# [What the task asks]
From the entries below, return exactly the lines beginning at the one that contains "Viewport: 1568px width, 632px height." and ending at the one that contains "Task: Select the pencil", both of them included, and only those lines.

Stored data:
□ □ □ □
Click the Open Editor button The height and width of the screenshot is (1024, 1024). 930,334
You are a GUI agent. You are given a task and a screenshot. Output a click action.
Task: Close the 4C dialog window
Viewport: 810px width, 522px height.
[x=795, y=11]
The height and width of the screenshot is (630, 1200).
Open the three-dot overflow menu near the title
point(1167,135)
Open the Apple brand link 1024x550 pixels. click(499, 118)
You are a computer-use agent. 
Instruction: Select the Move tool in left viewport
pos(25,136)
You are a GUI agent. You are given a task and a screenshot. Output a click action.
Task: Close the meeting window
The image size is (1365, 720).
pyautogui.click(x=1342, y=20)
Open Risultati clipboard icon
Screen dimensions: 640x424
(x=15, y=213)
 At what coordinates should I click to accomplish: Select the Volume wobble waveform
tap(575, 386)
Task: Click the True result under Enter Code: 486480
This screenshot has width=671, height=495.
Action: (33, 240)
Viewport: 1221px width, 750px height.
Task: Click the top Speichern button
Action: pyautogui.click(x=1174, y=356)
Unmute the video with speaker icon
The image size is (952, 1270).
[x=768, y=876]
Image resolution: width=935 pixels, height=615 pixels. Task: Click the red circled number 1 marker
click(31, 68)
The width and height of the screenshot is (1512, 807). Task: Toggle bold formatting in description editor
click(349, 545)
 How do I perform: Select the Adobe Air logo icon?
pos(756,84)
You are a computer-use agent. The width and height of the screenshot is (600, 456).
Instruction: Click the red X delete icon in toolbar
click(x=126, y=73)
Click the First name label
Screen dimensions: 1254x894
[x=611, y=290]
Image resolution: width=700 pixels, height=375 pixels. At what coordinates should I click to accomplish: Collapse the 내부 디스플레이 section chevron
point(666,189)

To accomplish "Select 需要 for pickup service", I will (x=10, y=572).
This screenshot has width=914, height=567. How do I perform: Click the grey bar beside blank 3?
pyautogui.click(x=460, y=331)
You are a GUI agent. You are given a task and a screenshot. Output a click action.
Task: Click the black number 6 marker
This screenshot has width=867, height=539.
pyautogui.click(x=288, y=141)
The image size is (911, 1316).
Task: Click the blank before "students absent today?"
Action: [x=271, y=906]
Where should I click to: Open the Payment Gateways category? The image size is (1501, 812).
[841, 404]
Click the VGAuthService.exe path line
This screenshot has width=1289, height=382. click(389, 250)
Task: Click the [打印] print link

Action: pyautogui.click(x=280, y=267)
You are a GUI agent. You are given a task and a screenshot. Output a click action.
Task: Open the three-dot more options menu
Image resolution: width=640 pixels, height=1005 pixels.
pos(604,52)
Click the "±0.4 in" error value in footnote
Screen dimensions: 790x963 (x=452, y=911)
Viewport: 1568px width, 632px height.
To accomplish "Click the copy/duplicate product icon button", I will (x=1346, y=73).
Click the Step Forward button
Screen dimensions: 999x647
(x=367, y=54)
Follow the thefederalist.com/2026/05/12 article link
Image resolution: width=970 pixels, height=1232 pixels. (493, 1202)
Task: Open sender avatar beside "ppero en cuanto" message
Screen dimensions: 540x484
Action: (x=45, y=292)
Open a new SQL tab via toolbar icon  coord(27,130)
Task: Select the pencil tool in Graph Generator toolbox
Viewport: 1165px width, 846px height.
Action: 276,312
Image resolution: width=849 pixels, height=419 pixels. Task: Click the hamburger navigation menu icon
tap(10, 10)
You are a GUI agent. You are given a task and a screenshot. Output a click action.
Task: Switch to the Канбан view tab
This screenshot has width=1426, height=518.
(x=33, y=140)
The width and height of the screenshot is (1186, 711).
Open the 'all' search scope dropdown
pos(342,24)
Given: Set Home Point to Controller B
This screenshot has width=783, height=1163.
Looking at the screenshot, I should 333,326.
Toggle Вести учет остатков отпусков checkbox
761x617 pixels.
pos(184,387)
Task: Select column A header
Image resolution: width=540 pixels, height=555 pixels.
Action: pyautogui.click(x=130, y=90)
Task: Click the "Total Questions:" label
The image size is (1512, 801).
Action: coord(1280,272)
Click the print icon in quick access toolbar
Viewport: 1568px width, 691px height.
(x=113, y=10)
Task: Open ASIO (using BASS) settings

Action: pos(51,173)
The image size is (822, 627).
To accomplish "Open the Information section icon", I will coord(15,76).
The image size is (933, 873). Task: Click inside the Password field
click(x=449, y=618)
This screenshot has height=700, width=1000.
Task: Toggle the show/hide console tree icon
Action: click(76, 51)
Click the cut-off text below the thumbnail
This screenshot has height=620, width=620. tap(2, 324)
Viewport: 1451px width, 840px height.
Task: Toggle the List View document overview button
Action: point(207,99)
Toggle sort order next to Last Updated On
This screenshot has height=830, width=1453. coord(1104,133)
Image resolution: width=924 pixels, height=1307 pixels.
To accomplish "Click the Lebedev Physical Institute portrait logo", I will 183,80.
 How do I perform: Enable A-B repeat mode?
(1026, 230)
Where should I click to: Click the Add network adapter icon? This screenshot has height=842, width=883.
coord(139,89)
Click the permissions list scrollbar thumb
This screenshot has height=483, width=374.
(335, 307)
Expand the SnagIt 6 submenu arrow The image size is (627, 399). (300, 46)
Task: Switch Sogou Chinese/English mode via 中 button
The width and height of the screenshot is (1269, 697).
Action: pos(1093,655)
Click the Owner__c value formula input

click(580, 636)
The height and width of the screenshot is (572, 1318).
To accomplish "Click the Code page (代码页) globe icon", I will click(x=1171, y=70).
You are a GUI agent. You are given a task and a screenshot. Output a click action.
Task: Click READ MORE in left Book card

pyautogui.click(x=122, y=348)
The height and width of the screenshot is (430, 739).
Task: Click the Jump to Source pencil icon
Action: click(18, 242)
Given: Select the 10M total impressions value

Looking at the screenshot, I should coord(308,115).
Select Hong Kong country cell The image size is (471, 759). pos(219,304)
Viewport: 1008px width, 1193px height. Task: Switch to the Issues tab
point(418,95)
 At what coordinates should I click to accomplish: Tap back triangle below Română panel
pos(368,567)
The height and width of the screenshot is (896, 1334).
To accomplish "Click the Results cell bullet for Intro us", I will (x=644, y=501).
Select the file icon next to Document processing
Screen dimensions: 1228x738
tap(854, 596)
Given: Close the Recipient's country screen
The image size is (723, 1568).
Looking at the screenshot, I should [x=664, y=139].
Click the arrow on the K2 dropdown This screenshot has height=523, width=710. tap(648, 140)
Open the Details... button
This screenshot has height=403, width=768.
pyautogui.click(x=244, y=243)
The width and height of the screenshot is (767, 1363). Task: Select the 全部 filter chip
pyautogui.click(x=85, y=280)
□ □ □ □
# [Finished task]
Viewport: 1568px width, 632px height.
To accomplish "Click the copy/duplicate product icon button", I will (x=1346, y=73).
Click the Step Forward button
Screen dimensions: 999x647
(x=367, y=54)
Follow the thefederalist.com/2026/05/12 article link
Image resolution: width=970 pixels, height=1232 pixels. (493, 1202)
Task: Open sender avatar beside "ppero en cuanto" message
Screen dimensions: 540x484
Action: (x=45, y=292)
Open a new SQL tab via toolbar icon  coord(27,130)
Task: Select the pencil tool in Graph Generator toolbox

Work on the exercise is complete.